Penyesuaian dengan jiwa dan semangat otonomi itu, antara
lain terwujud dalam bentuk perubahan arah paradigma pendidikan, dari paradigma
lama ke paradigma baru, yang tentu juga berdampak pada paradigma perencanaan
pendidikannya. Secara ideal, paradigma baru pendidikan tersebut mestinya
mewarnai kebijakan pendidikan baik kebijakan pendidikan yang bersifat
substantif maupun implementatif. Seperti yang dinyatakan oleh Azyumardi Azra
(2002: xii) bahwa dengan era otonomi daerah :
”Lembaga-lembaga pendidikan, seperti sekolah, madrasah,
pesantren, universitas (perguruan tinggi), dan lainnya – yang terintegrasi
dalam pendidikan nasional- haruslah melakukan reorientasi, rekonstruksi kritis,
restrukturisasi, dan reposisi, serta berusaha untuk menerapkan paradigma baru
pendidikan nasional”. Selain itu, implementasi kebijakan tersebut diharapkan
berdampak positif terhadap kemajuan pendidikan di daerah dan di tingkat satuan
pendidikan.

(Item dataset tersimpan)
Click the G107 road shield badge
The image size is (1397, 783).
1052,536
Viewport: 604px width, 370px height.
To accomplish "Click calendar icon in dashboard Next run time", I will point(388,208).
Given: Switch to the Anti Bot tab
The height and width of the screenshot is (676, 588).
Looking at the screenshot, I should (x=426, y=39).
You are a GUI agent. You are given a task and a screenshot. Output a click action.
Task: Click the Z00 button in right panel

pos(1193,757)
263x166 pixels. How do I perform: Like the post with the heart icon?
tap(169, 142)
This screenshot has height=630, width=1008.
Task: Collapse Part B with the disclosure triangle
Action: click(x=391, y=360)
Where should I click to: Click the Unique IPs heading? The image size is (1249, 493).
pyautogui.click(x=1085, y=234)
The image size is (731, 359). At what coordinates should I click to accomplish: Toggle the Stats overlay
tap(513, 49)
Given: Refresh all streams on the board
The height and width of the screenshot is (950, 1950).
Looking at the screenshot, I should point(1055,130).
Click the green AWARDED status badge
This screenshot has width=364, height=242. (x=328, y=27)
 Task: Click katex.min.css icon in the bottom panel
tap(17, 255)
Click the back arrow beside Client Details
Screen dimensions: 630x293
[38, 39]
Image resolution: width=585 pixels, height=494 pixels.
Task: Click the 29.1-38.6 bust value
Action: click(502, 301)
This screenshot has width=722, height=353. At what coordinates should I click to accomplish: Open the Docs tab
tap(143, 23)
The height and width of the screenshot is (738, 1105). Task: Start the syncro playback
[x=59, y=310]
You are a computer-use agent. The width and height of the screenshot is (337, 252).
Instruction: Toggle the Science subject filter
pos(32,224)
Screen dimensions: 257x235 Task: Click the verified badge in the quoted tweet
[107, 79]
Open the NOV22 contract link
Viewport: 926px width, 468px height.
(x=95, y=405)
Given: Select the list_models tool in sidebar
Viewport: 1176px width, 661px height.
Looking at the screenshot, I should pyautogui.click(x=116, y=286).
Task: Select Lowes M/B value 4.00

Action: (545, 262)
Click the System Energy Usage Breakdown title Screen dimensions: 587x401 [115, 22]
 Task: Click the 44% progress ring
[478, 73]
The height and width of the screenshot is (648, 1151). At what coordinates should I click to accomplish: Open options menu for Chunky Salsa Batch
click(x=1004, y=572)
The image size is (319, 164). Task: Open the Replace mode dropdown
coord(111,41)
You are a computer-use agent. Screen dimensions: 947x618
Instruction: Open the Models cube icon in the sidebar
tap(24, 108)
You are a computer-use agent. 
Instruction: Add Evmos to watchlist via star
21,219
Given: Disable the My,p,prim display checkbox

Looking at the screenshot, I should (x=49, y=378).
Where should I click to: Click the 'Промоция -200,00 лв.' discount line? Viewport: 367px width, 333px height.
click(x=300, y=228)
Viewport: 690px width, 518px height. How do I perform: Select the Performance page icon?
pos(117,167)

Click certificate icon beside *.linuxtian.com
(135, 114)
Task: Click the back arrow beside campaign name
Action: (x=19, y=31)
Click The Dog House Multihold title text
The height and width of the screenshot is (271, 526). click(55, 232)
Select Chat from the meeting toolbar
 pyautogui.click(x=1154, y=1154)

Tugas latihan: Dalam kutipan halaman tentang otonomi pendidikan di atas, apa yang menurut Azyumardi Azra harus dilakukan lembaga-lembaga pendidikan pada era otonomi daerah?

Jawaban tugas: Lembaga-lembaga pendidikan harus melakukan reorientasi, rekonstruksi kritis, restrukturisasi, dan reposisi, serta berusaha menerapkan paradigma baru pendidikan nasional.